DHAKA: Bangladesh’s two top political parties said yesterday they still doubt the military-backed interim government’s democratic intentions, even though it has set a date for parliamentary elections.
Fakhruddin Ahmed, chief of the interim authority, announced on Saturday night that the parliamentary polls would be held on Dec. 18, within the timeline he had promised after taking charge in January 2007. He said the election would be free, fair and credible, and he would ease or end nearly two years of emergency rules close to the polls to allow free campaigning.
But ex-Prime Minister Hasina Wajed’s Awami League and fellow ex-Premier Begum Khaleda Zia’s Bangladesh Nationalist Party (BNP) both expressed disappointment the emergency was not lifted immediately, which they say is crucial to set the stage for a fair election.

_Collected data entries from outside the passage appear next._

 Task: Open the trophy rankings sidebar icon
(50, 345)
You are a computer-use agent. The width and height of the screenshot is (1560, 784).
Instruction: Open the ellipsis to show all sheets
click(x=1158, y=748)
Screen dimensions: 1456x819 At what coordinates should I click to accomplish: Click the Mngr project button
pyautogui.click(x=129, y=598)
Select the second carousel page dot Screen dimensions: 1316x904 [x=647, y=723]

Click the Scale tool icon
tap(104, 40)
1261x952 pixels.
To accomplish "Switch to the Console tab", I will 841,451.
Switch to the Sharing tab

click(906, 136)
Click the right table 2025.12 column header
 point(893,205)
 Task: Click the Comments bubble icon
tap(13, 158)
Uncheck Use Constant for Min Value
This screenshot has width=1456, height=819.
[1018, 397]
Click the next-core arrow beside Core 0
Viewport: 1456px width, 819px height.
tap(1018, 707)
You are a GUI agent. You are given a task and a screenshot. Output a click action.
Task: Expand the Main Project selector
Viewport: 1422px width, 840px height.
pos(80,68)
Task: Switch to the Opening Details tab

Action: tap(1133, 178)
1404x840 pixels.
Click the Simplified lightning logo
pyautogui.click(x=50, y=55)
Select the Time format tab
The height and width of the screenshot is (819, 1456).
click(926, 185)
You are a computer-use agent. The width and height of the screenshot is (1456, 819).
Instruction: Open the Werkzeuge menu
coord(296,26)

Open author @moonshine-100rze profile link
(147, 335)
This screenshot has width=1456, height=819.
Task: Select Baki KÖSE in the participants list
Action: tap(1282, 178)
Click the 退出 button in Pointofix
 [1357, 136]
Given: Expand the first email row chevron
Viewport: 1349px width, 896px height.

However, the acting chief of Hasina’s Awami League, Zillur Rahman, welcomed the announcement of the date but criticized the government for not ending the emergency rules immediately.
“It (election date) sounds fine, but I suspect a magical trick on the part of the government, as he (Fakhruddin) did not say anything clearly about lifting the emergency,” Rahman said.
“After the announcement of firm dates for the polls there is no confusion and doubt about the intention of the caretaker regime,” said senior Awami League official Syed Ashraful Islam.
Fakhruddin, in a televised speech before leaving for New York to attend the UN General Assembly meeting, said he had now taken the country toward restoration of democracy, and warned against attempts to thwart his plans.
The mood was upbeat at the Dhaka Stock Exchange (DSE), the country’s prime bourse, after the news. “This is a good sign and we hope that the clouds of uncertainty will now clear gradually, allowing a better business climate,” one Dhaka trader said yesterday, a working day in Muslim-majority Bangladesh.
Even as the major parties hit the government over the election plans, smaller parties have criticized it for what they see as a retreat from its promise to go after top politicians over alleged corruption and abuse of power in the years before the interim authority took over. But political analysts and diplomats say an election without the BNP and Awami League, the country’s biggest parties, would not be credible.